5. The cement composition of claim 4, wherein the pozzolan further comprises silicon dioxide (SiO.sub.2) and aluminum oxide (Al.sub.2O.sub.3).

6. The cement composition of claim 5, wherein the silicon dioxide (SiO.sub.2) and aluminum oxide (Al.sub.2O.sub.3), comprise at least 80% by weight of the total oxide content of the pozzolan.

7. The cement composition of claim 5, wherein the silicon dioxide (SiO.sub.2) comprises from about 65% to about 75% by weight of the total oxide content of the pozzolan; and wherein the aluminum oxide (Al.sub.2O.sub.3) comprises from about 10% to about 15% by weight of the total oxide content of the pozzolan.

8. The cement composition of claim 1, wherein the cement composition develops a compressive strength of from about 3200 psi to about 3500 psi at about 24 hours after curing at 190 F.

9. A cementitious composition, comprising: cement a crystalline porous aluminosilicate; a calcium source; and an aqueous fluid; wherein the porous aluminosilicate is a natural pozzolan and a strength retrogression inhibitor; and wherein the compressive strength of the cement composition measured at 72 hours is greater than the compressive strength of the cement composition measured at 24 hours.

10. The cementitious composition of claim 9, wherein the pozzolan comprises silicon dioxide (SiO.sub.2) and aluminum oxide (Al.sub.2O.sub.3).

11. The cementitious composition of claim 10, wherein the silicon dioxide (SiO.sub.2) and aluminum oxide (Al.sub.2O.sub.3), comprise at least 80% by weight of the total oxide content of the pozzolan.

12. The cementitious composition of claim 10, wherein the silicon dioxide (SiO.sub.2) comprises from about 65% to about 75% by weight of the total oxide content of the pozzolan; and wherein the aluminum oxide (Al.sub.2O.sub.3) comprises from about 10% to about 15% by weight of the total oxide content of the pozzolan.

13. The cementitious composition of claim 9, wherein the calcium source comprises lime in an amount of from about 15% to about 40% by weight of the pozzolan.

14. The cementitious composition of claim 9, wherein the aqueous fluid is water selected from fresh water, brackish water, saltwater, and any combination thereof.

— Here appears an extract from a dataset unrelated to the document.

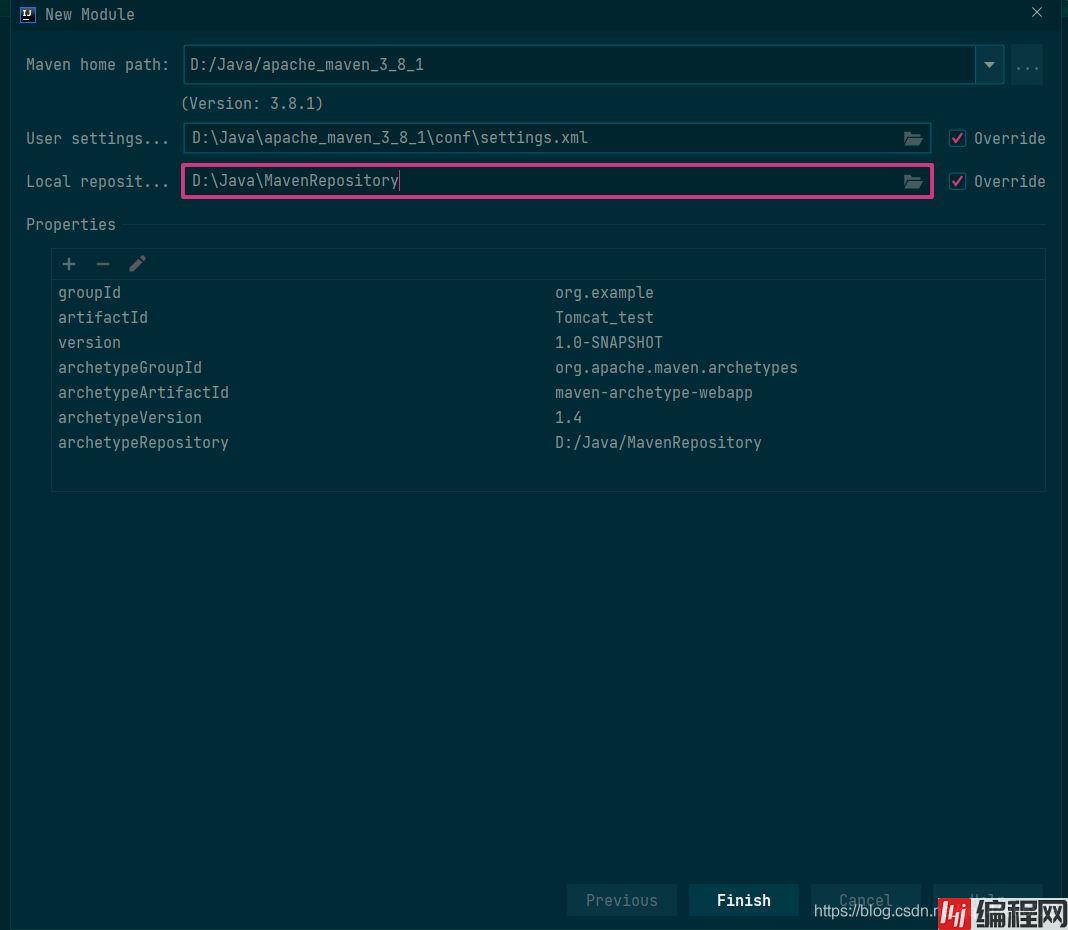Screen dimensions: 1068x930
Task: Select the artifactId Tomcat_test row
Action: pos(300,318)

15. The cementitious composition of claim 9, wherein the cementitious composition develops a compressive strength of from about 500 psi to about 700 psi at about 24 hours after curing at 180 F.

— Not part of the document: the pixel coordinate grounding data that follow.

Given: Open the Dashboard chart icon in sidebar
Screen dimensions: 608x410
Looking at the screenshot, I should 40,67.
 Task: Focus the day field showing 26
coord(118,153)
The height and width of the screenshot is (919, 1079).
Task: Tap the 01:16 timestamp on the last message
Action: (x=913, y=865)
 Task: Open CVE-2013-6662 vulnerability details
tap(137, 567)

16. A cementitious composition, comprising: cement; a pozzolan; and an aqueous fluid; wherein the pozzolan comprises a porous aluminosilicate and is a strength retrogression inhibitor; and wherein the compressive strength of the cement composition is at least 50 psi three hours after curing at 190 F. and the compressive strength of the cement composition measured at 72 hours is greater than the compressive strength of the cement composition measured at 24 hours.

17. The cement composition of claim 16, wherein the aqueous fluid is water in an amount selected from about 20% to about 80% by weight of the cement, about 28% to about 60% by weight of the cement, and about 36% to about 66% by weight of the cement.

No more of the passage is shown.